Permitaan itu disampaikan Wakil Ketua Komisi IV DPR RI, Alex Indra Lukman, saat Rapat Dengar Pendapat bersama Kepala Barantin di Gedung DPR RI, Senayan, Jakarta, Kamis (17/7/2025).

Dalam rapat yang membahas laporan keuangan pemerintah pusat Tahun Anggaran 2024 itu terungkap bahwa Barantin masih meraih opini Wajar Dengan Pengecualian (WDP) dari BPK.

Alex menekankan bahwa status tersebut seharusnya menjadi pengingat penting bagi Barantin untuk segera melakukan perbaikan pada area yang masih bisa dibereskan secara internal.

“Yang memang bisa diselesaikan di dalam, ya tolong diselesaikan secepatnya, Pak. Karena kalau menunda, itu hanya akan memunculkan temuan lagi ke depannya,” kata Alex di hadapan Kepala Barantin, Sahat Manaor Panggabean.

Dari laporan yang disampaikan, terdapat empat poin utama yang menjadi temuan BPK. Keempatnya mencakup penataan aset yang belum tertib, pengelolaan Penerimaan Negara Bukan Pajak (PNBP) yang belum optimal, pertanggungjawaban belanja barang dan jasa yang masih kurang rapi, serta belum rampungnya penetapan kelas jabatan yang berdampak pada belanja pegawai.

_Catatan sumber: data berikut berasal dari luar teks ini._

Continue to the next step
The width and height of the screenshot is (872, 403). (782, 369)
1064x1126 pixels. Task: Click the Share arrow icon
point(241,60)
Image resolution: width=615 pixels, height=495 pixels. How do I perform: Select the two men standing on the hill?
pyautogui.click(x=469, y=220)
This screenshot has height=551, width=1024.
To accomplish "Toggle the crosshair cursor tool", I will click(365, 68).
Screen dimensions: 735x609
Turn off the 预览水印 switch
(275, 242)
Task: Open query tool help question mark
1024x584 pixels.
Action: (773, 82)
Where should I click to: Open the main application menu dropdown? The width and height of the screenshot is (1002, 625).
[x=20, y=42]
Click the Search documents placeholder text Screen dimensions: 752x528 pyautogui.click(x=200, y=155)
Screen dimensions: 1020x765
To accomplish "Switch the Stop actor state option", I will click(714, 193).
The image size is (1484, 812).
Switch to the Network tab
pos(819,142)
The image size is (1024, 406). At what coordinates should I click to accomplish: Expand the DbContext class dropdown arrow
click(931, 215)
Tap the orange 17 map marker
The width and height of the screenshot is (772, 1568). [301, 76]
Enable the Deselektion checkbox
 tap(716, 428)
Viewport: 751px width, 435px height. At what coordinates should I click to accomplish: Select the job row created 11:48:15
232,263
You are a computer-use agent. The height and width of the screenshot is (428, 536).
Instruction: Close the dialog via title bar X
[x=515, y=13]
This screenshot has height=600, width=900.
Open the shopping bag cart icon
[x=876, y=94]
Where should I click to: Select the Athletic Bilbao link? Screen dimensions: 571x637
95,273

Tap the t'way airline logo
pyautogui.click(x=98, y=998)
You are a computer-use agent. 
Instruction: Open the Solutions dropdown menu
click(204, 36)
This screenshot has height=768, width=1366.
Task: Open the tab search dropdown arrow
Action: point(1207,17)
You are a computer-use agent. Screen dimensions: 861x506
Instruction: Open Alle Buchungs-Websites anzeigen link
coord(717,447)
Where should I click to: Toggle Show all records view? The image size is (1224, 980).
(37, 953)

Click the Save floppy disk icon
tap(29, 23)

Politisi PDI Perjuangan itu pun secara khusus menyoroti soal penetapan kelas jabatan yang hingga pertengahan 2025 belum juga final. Menurutnya, hal ini berisiko memunculkan temuan serupa di audit mendatang.

“Penetapan kelas jabatan ini kan masih proses penyusunan. Sekarang kita sudah Juli 2025, jangan sampai nanti jadi temuan lagi. Jadi saya harap ini bisa segera dituntaskan,” tegasnya.

Komisi IV DPR RI, tegas dia, dapat memahami jika ada hal-hal yang terkait regulasi di tingkat pemerintah pusat, seperti penerbitan Peraturan Pemerintah, yang membutuhkan waktu lebih panjang. Namun untuk urusan teknis dan administratif di internal Barantin, Alex berharap bisa dipercepat.

“Kalau soal Peraturan Pemerintah, itu kami maklumi karena tidak sepenuhnya wewenang Bapak. Tapi yang internal sebaiknya disegerakan,” tegasnya.

Selain itu, Komisi IV DPR juga menyampaikan harapannya agar Barantin mampu meningkatkan kualitas pengelolaan keuangan sehingga pada laporan tahun mendatang dapat meraih opini Wajar Tanpa Pengecualian (WTP).

Terseret korupsi X-ray Rp 82 miliar

Per 12 Agustus 2024 lalu, Komisi Pemberantasan Korupsi atau KPK telah memulai penyidikan untuk dugaan korupsi di Kementan untuk pengadaan X-ray statis, mobile X-ray, dan X-ray trailer atau kontainer pada Badan Karantina Pertanian pada 2021.

Pengusutan kasus ini disebut berdasarkan hasil audit Badan Pemeriksa Keuangan (BPK) RI. Dalam audit BPK, terungkap bahwa perencanaan pengadaan X-Ray senilai Rp 194.292.099.805 pada Badan Karantina Pertanian belum sesuai ketentuan. 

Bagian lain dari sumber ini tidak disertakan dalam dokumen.